--- Dataset excerpts Enclosed Below ---

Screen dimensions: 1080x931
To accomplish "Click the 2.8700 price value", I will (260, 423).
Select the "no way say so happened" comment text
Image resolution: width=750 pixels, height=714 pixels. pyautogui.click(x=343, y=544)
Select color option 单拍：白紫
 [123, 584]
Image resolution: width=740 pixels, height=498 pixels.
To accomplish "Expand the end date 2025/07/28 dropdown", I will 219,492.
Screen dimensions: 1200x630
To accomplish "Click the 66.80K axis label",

--- End of Enclosed Dataset excerpts ---
--- Dataset excerpts Enclosed Below ---

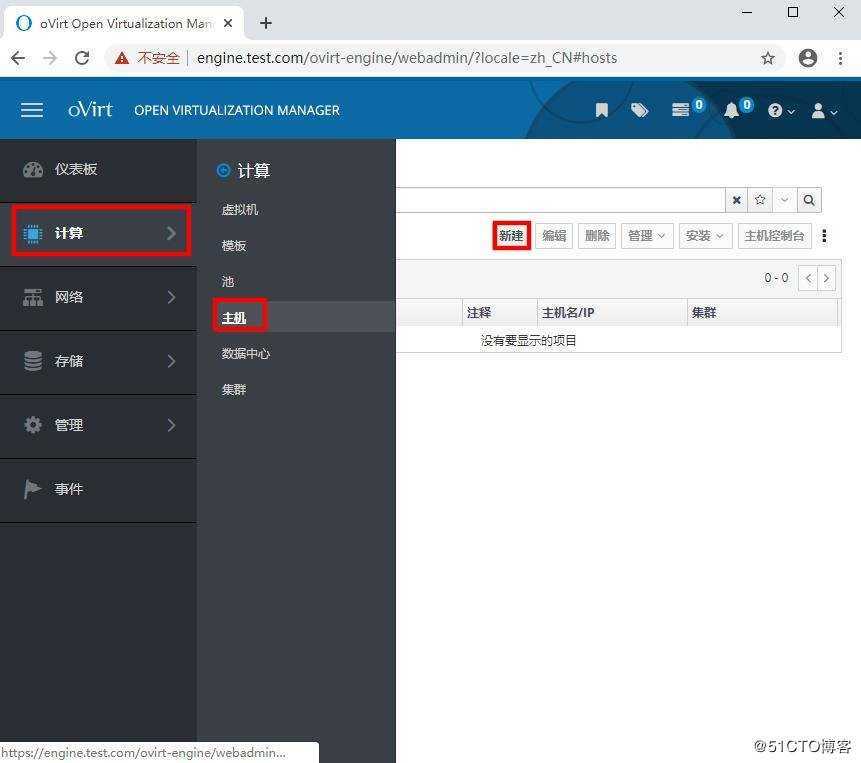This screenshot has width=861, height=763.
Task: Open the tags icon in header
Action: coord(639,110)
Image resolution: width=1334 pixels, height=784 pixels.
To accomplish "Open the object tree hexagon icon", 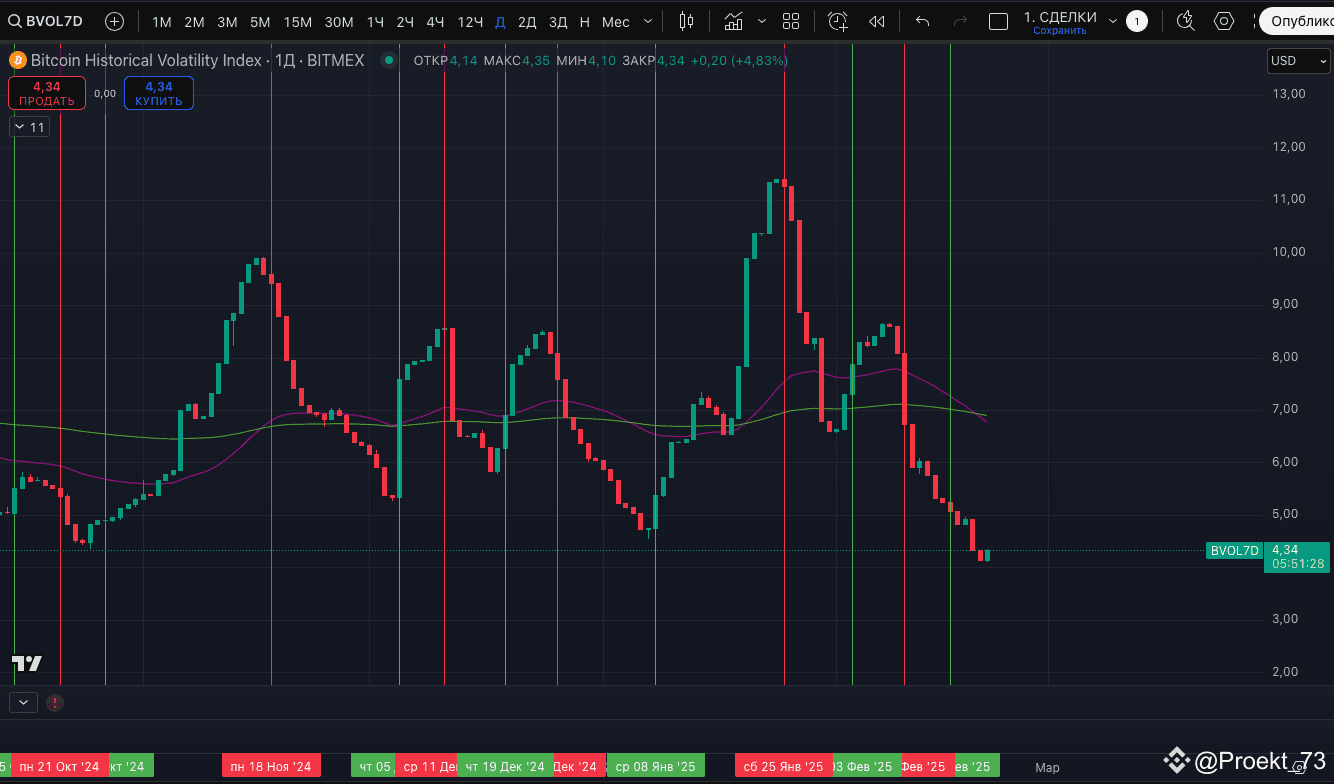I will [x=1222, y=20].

--- End of Enclosed Dataset excerpts ---

- [About this task] Among the lines above, return each one holding the string "dimensions".

- [Reply to the exercise]
Screen dimensions: 1080x931
Screen dimensions: 1200x630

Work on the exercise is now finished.